Testo selezionato:
Classe 1920, un padre con una piccola impresa nelle pompe funebri di Patti, un paesino in provincia di Messina, Michele Sindona si contraddistingue sin da ragazzino per una spiccata intelligenza ed un interesse per lo studio che lo porterà nel 1942 a laurearsi giovanissimo in giurisprudenza. Poi arriva il trasferimento a Milano qualche anno dopo, una volta giunta al termine la Seconda Guerra Mondiale.
Nel capoluogo lombardo Sindona comincia una brillante carriera come commercialista e all’inizio degli anni ’50 diviene un professionista del settore ricercatissimo, soprattutto in considerazione della sua peculiare “specializzazione”: esportazione di capitali nei cosiddetti “paradisi fiscali”. Ma non è tutto.

Dati memorizzati:
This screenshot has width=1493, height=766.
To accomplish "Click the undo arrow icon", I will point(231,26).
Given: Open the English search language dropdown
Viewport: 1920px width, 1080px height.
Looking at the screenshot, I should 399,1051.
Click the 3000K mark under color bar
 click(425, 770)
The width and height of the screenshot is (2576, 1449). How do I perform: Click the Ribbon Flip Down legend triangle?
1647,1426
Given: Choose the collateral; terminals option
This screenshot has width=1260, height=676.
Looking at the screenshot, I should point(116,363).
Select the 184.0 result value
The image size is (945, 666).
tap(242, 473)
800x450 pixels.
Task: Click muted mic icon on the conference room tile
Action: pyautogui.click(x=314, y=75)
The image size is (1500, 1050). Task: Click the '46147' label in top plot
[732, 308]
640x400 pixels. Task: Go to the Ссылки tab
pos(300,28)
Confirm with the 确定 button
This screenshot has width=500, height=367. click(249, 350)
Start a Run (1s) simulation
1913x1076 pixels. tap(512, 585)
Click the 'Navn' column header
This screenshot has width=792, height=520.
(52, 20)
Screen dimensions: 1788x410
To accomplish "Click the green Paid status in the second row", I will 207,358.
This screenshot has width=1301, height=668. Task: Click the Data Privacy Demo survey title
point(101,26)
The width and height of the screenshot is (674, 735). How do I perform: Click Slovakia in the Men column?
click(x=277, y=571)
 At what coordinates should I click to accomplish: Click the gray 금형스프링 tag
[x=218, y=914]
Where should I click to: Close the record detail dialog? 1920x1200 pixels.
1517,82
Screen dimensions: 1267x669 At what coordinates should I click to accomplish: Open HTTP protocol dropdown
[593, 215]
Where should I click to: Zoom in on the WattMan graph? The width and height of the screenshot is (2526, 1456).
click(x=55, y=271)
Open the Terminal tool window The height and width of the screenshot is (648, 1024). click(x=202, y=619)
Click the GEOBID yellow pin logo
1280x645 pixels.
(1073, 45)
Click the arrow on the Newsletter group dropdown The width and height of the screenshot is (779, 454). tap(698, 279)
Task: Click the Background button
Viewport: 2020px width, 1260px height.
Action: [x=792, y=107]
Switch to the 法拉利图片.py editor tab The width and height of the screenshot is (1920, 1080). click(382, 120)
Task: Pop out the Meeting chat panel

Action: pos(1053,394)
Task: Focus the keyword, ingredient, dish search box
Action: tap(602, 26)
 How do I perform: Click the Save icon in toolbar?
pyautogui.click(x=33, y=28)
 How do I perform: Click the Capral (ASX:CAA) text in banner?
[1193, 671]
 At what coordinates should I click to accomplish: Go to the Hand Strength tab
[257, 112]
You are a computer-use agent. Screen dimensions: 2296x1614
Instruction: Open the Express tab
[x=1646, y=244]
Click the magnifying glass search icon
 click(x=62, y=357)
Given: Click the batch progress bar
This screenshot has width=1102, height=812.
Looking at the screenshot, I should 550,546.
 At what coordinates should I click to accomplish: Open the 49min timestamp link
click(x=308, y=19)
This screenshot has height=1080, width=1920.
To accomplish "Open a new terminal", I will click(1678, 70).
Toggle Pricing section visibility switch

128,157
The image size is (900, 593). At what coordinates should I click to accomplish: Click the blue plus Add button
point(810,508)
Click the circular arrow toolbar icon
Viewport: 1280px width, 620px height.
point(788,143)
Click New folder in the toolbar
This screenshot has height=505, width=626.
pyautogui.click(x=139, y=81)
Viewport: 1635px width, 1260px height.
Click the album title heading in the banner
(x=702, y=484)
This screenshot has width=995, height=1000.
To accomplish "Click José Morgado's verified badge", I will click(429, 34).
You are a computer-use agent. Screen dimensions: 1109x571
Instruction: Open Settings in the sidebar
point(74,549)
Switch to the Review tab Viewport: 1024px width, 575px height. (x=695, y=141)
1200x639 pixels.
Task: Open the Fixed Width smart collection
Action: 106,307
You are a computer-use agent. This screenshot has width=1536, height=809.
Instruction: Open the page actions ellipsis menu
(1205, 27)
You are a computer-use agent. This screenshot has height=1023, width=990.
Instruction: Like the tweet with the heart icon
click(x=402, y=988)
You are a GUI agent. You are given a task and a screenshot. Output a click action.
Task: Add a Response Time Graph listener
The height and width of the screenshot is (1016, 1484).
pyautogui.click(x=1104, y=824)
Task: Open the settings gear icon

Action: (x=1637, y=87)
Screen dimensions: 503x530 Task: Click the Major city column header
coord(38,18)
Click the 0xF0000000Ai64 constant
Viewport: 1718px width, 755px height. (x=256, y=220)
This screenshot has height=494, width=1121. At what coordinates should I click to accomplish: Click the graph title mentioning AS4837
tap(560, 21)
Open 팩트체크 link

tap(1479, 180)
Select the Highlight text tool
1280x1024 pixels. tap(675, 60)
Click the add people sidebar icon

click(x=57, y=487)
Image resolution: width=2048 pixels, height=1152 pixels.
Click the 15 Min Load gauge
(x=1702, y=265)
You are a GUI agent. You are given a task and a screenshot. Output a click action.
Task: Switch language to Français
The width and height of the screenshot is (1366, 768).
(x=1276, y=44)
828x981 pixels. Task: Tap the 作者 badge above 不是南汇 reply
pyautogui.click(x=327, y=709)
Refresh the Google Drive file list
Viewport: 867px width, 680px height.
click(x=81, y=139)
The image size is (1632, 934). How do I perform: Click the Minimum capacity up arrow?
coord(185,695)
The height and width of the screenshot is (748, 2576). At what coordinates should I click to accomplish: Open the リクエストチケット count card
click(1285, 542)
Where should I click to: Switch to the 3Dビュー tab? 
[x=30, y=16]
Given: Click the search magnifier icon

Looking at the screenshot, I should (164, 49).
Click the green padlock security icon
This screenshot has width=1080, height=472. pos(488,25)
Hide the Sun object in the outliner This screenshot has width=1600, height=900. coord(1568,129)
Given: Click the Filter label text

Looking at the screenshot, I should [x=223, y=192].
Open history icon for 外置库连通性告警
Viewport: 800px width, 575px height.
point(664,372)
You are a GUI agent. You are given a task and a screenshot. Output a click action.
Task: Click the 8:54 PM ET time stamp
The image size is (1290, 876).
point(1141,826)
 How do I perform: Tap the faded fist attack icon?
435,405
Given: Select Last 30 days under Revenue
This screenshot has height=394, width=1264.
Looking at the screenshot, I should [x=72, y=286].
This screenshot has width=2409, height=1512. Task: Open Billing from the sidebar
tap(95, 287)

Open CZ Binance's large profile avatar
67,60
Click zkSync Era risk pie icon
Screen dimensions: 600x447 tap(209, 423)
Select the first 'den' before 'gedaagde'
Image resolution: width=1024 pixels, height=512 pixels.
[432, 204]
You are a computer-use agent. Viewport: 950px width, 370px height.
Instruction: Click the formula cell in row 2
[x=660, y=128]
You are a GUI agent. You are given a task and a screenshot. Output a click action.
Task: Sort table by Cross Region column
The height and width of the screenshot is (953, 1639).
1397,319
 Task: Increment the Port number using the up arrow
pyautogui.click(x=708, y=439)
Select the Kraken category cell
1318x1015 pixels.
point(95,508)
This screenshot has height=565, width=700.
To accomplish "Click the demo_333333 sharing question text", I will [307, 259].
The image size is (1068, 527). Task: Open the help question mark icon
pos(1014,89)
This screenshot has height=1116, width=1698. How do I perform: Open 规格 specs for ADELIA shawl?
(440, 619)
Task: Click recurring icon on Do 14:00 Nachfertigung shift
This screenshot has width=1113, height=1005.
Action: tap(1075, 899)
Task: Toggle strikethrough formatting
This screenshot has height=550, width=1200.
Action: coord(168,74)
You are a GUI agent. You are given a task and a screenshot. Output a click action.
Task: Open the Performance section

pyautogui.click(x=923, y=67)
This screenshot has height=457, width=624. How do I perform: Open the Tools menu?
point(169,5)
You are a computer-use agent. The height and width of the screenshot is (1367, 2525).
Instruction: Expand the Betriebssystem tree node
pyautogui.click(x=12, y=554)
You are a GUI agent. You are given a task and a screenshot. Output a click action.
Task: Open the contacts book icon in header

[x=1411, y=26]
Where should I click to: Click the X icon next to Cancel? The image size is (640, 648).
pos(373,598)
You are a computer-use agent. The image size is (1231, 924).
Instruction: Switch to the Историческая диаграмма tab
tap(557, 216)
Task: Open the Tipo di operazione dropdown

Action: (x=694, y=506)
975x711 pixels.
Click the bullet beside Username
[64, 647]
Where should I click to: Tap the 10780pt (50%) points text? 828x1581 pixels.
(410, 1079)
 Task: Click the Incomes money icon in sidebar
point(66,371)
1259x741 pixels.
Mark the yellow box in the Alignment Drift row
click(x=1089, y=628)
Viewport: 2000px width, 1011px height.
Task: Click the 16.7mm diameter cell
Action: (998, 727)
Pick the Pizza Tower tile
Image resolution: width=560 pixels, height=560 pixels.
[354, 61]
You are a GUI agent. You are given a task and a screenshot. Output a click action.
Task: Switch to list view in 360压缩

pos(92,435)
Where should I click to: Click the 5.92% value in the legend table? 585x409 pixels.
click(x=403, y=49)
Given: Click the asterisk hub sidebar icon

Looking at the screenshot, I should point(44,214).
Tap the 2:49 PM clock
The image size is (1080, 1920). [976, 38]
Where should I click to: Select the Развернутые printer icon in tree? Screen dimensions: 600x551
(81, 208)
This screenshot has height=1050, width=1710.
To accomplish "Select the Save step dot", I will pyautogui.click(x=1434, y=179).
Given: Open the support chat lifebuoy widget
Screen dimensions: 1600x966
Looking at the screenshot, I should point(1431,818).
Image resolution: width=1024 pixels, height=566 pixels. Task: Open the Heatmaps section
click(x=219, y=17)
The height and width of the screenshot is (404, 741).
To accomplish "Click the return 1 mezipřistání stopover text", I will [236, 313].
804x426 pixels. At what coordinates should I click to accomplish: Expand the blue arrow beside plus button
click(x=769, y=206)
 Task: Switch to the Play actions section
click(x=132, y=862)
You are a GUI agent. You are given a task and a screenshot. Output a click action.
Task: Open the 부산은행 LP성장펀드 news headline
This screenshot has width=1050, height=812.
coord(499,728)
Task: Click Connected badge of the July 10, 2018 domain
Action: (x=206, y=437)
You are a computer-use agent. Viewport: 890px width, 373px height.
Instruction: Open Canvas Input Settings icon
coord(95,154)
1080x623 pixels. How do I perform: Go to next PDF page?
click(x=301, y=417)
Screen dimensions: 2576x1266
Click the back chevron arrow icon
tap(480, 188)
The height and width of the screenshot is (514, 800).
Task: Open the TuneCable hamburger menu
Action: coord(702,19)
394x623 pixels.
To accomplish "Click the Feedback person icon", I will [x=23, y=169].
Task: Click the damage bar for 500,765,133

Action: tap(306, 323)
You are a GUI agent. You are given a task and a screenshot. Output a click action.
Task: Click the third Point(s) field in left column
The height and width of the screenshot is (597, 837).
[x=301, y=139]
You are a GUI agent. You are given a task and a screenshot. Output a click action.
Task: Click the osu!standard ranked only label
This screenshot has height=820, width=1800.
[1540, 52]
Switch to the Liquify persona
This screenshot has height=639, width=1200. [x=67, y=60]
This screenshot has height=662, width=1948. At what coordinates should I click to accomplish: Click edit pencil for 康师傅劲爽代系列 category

Esercizio:
Rispondi in base al testo selezionato:
(a) In che anno si laurea Michele Sindona e in quale disciplina?
(b) In quale città si trasferisce al termine della Seconda Guerra Mondiale?
(c) Qual è la sua peculiare "specializzazione" come commercialista?

Soluzione:
(a) Nel 1942, in giurisprudenza.
(b) A Milano.
(c) L'esportazione di capitali nei cosiddetti "paradisi fiscali".